Actions to take:
1 - Reproduce word for word the part of the text on phonics and dyslexia starting at "If you suspect" and ending at "in your area.".
2 - Carry on the text on phonics, dyslexia and vision problems from where it stops.

Exercise text:
· · ·
I have had several students who did not have dyslexia who had that many problems and guessing habits just from the sight words they got in public school K who were later switched to phonics via private school or homeschooling. I have also had a few students like that who had either dyslexia or a vision problem. Either dyslexia or sight word guessing problems will both be helped with explicit phonics instruction that includes nonsense words. My students all made rapid progress when they switched to word lists only, no sentences or stories, and just word lists and nonsense words for a few months. The predictability of sentences and the inclusion of so many sight words in sentences triggers the guessing habit. If it is true dyslexia it will take a lot longer and you will need an OG program. The cheapest OG program is Recipe for Reading, you can get the manual for less than $20 and use it with a whiteboard and without the workbooks--I actually like it better that way, the whiteboard is more fun for my students and writing everything one letter at a time from left to right helps reinforce the sounding out every sound from left to right habit.

https://www.amazon.c...b/dp/0838805051

I have some ideas on my blending page:

http://www.thephonic...ndingwords.html

and my dyslexia page, with a link to a free assessment for phonemic awareness:

http://www.thephonic...g/dyslexia.html

If you suspect vision problems after ruling out everything else and reading the symptoms on the COVD website, you can purchase this book and work through the exercises in the book. If it is easy, just do a bit and move on. Hard, problem area, do a lot and work up gradually. For a student with no vision problems they will all be easy. Eventually you will need to see a COVD doctor but you can get a start with the book while saving up money for vision therapy and figuring out a good COVD doctor in your area.
· · ·
Records:
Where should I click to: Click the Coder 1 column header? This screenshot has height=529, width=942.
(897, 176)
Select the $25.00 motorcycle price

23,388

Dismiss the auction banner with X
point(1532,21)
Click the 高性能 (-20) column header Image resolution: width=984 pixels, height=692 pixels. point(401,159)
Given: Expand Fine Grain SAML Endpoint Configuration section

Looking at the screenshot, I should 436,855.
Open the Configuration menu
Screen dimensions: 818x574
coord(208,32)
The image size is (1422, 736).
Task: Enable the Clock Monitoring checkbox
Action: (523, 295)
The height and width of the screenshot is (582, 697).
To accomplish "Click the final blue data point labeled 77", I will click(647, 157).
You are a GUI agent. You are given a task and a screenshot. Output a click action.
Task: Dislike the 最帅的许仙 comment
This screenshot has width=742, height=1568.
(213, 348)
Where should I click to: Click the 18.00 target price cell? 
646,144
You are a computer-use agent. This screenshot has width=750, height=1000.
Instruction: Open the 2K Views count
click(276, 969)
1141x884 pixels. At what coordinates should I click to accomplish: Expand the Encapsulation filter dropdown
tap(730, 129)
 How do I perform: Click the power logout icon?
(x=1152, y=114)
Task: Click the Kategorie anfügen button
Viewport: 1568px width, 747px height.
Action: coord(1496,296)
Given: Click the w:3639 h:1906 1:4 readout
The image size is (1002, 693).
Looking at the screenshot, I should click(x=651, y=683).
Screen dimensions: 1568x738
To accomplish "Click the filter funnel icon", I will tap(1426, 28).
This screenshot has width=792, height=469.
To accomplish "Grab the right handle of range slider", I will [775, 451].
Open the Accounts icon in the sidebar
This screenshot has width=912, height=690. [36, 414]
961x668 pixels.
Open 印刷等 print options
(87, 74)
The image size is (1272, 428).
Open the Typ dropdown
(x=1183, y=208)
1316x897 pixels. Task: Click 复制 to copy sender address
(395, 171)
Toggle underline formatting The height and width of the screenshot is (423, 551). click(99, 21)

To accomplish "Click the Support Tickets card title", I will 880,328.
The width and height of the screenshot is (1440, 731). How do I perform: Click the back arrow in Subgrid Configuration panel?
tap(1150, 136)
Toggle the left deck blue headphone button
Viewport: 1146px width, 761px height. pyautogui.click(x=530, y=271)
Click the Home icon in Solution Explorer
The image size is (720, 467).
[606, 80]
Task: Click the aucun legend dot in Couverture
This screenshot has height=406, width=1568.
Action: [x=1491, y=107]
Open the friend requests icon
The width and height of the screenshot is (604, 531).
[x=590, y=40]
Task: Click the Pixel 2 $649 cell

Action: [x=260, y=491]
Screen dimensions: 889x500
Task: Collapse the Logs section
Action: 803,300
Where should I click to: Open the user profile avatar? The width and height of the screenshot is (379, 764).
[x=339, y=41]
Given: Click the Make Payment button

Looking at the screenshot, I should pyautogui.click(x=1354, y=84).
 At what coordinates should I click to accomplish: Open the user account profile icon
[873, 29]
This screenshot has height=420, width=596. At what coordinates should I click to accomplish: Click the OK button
· · ·
Answers provided:
1 -
If you suspect vision problems after ruling out everything else and reading the symptoms on the COVD website, you can purchase this book and work through the exercises in the book. If it is easy, just do a bit and move on. Hard, problem area, do a lot and work up gradually. For a student with no vision problems they will all be easy. Eventually you will need to see a COVD doctor but you can get a start with the book while saving up money for vision therapy and figuring out a good COVD doctor in your area.

2 -
https://www.amazon.c...e?ie=UTF8&psc=1

I work in 20 minute sessions with 5 minutes of a game at the end, at the beginning always my phonics concentration game which is fun and makes both real and nonsense words. Later, Greek and Latin word root bingo. For older students, I do two 20 minute sessions broken up with a snack or short recess. It is better to do two 10 minute sessions than one 20 minute session when you have that luxury for a younger student. This is the program I use with my remedial students, all free to print:

http://www.thephonic...lesspellsu.html

You can track fluency and progress by doing a timed reading of 50 nonsense words per day, track time and accuracy, from the nonsense word document in the teacher folder in the link above. (But a change from simple to harder types will be a bit of a slowdown, for example, moving from simple short vowel words to mixed short vowel nonsense words and finally to a mix of all types of words once all phonics patterns have been taught.)

Edited by ElizabethB, 18 May 2017 - 03:06 AM.